According to the indictment, the defendants operated two hosting services known as Media Land and ML.Cloud. Authorities allege the companies advertised themselves as providers willing to ignore abuse complaints and legal requests, allowing customers to keep malicious infrastructure online even after it had been linked to cybercrime. The services reportedly leased servers in several countries, including the United States, the Netherlands, Finland, and China, in addition to Russia.
Prosecutors allege the hosting platforms were used by multiple ransomware groups, including operators behind LockBit, BianLian, Medusa, and other malware campaigns. Investigators say the infrastructure also supported phishing attacks, information-stealing malware, botnets, and command-and-control servers used to manage compromised systems.

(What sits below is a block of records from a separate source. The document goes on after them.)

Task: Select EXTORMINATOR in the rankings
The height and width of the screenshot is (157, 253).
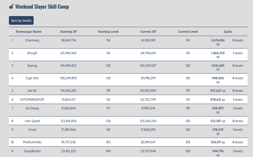Action: point(32,100)
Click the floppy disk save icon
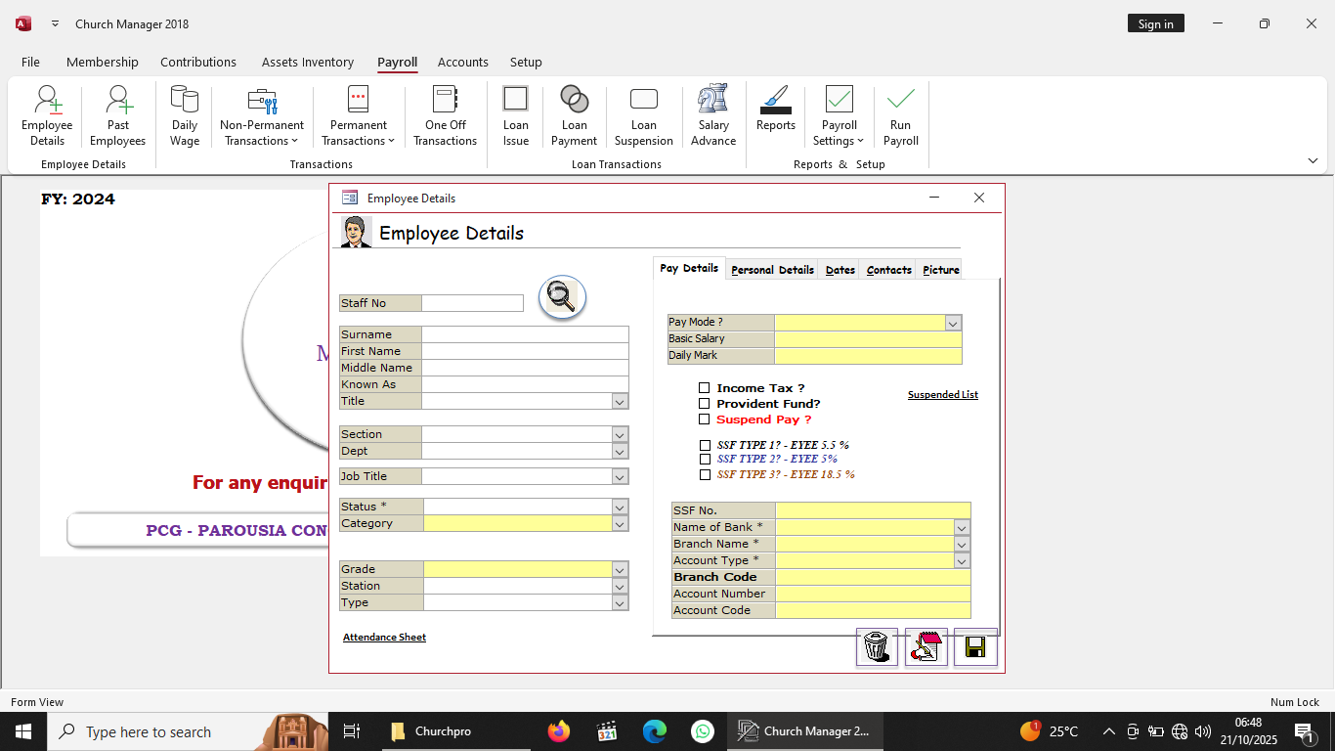 (x=974, y=647)
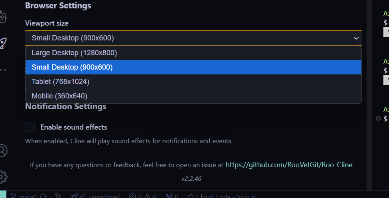Open the Accounts icon in activity bar
Image resolution: width=389 pixels, height=198 pixels.
[x=2, y=151]
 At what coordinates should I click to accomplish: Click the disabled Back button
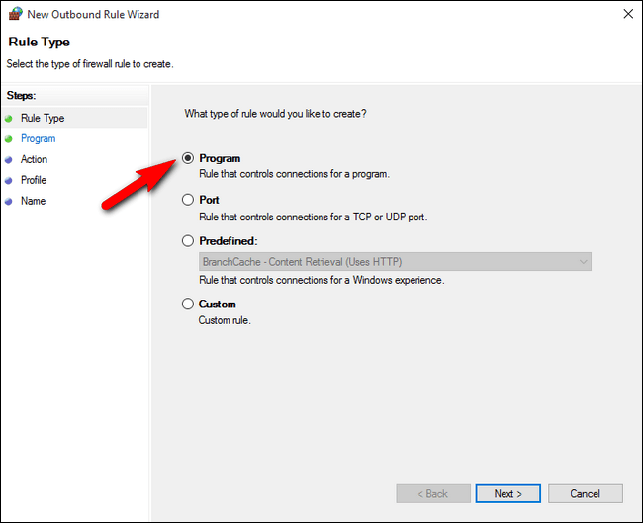pos(432,493)
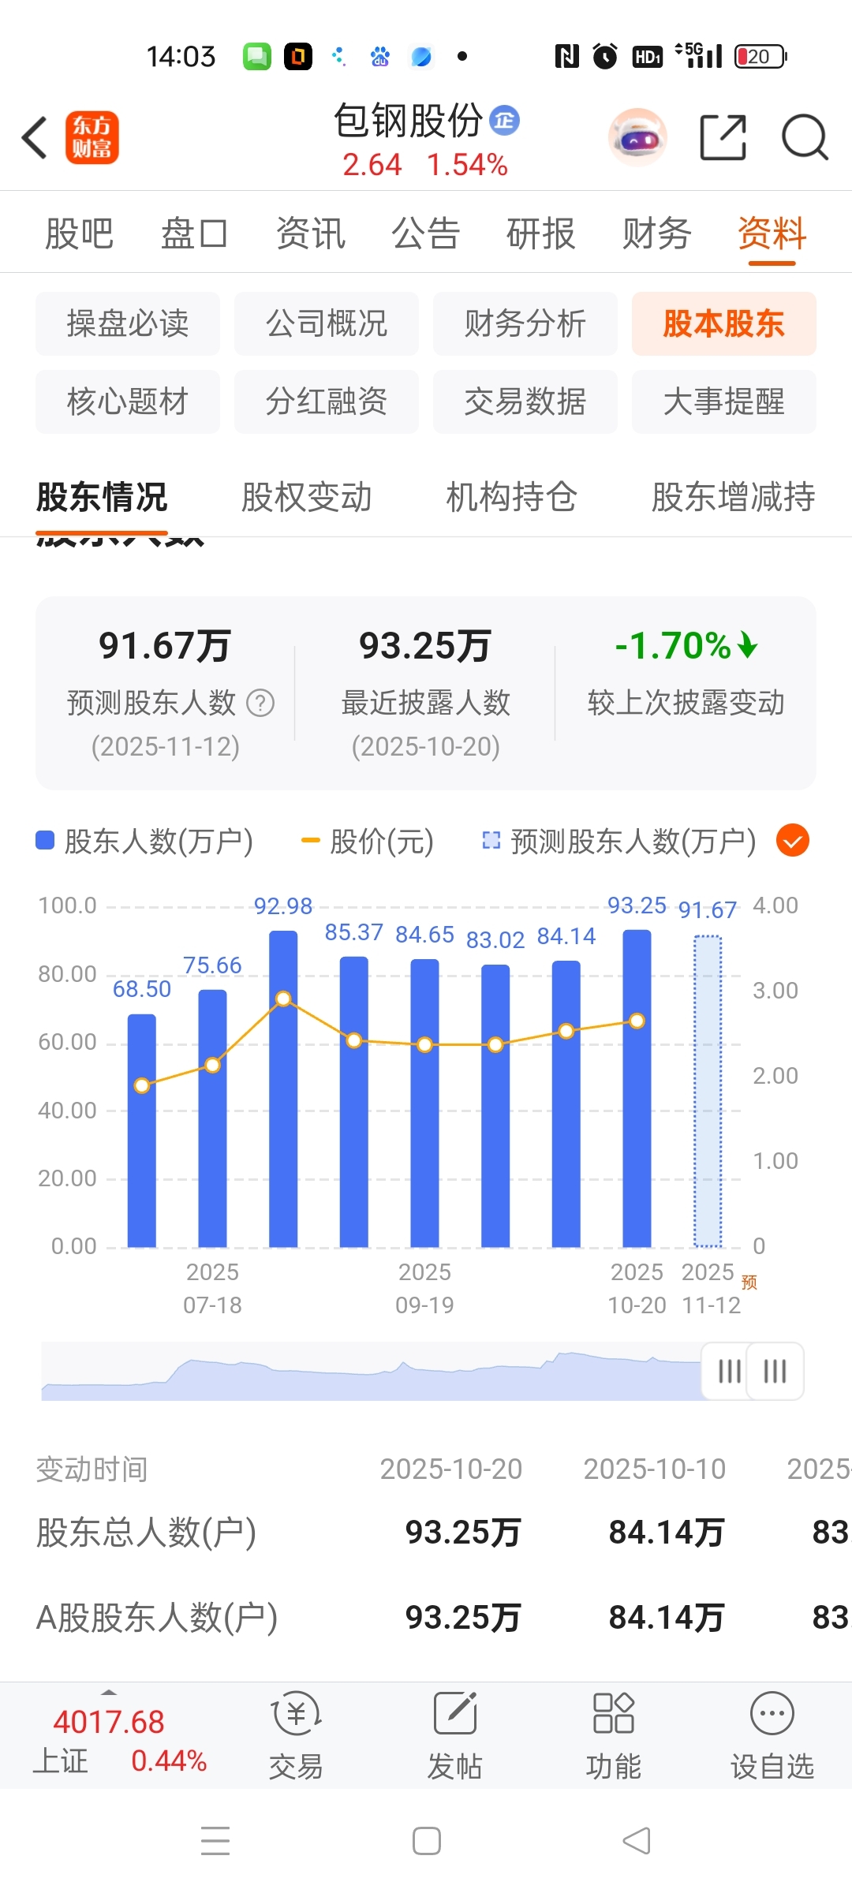Open the search magnifier icon
The width and height of the screenshot is (852, 1893).
pos(805,137)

The criminal case follows coordinated action taken by U.S. authorities in late 2025, when the Treasury Department imposed sanctions on Media Land and associated individuals for allegedly providing services that enabled ransomware and other cybercriminal operations. Those sanctions were coordinated with the United Kingdom and Australia as part of a broader effort to disrupt the infrastructure supporting global cybercrime.
Bulletproof hosting providers occupy a key role in the cybercrime ecosystem by offering servers and network infrastructure that intentionally remain online despite abuse reports or law enforcement requests. Unlike legitimate hosting companies, these services are accused of marketing themselves to cybercriminals by promising not to suspend malicious customers or cooperate with investigations.

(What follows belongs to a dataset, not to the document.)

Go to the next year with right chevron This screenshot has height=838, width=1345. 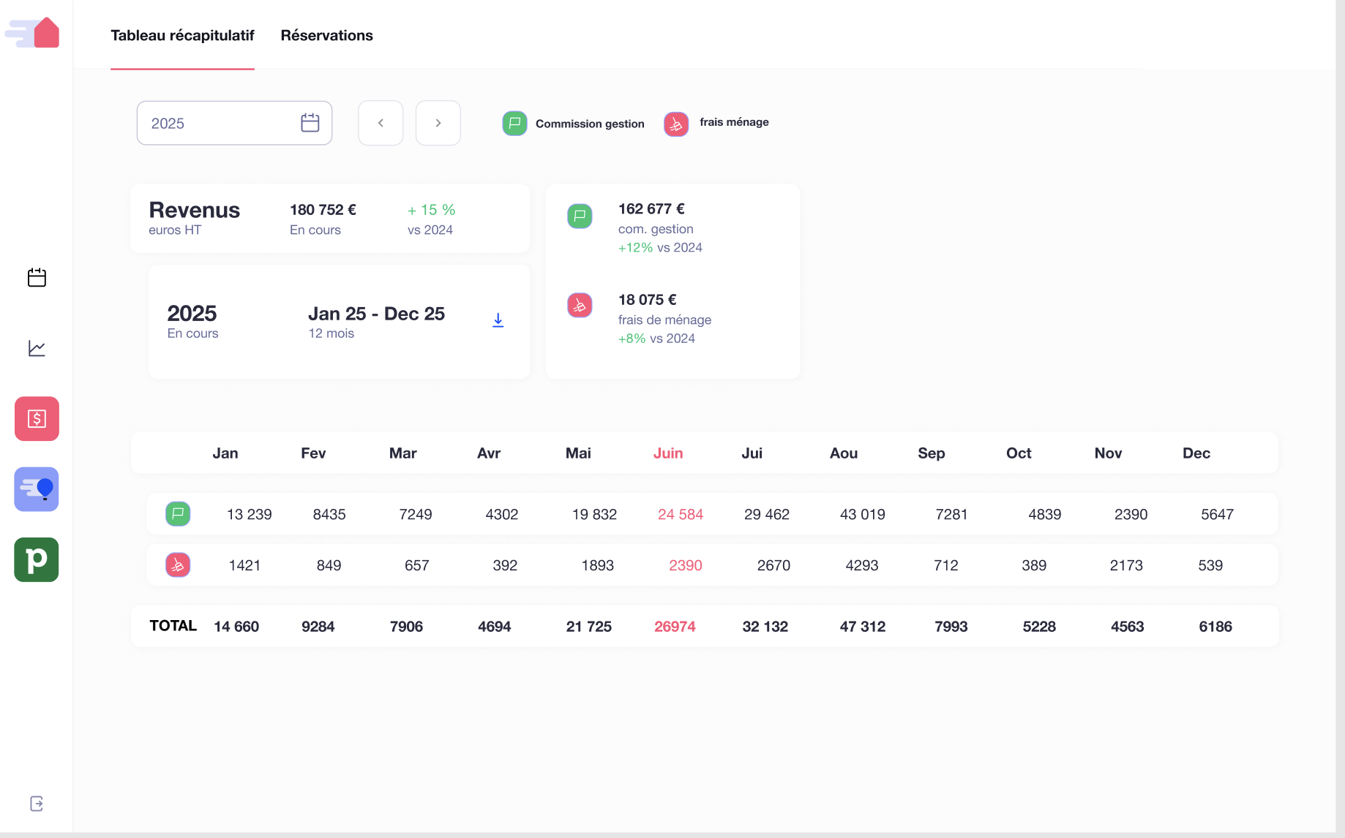pyautogui.click(x=438, y=123)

The three defendants remain at large and are believed to be in Russia. Because the United States has no extradition treaty with Russia, the likelihood of them appearing in a U.S. courtroom depends on whether they travel to a country willing to execute the arrest warrants. U.S. officials said the charges are intended to disrupt the infrastructure supporting ransomware operations and increase pressure on individuals who provide technical services to cybercriminal organizations.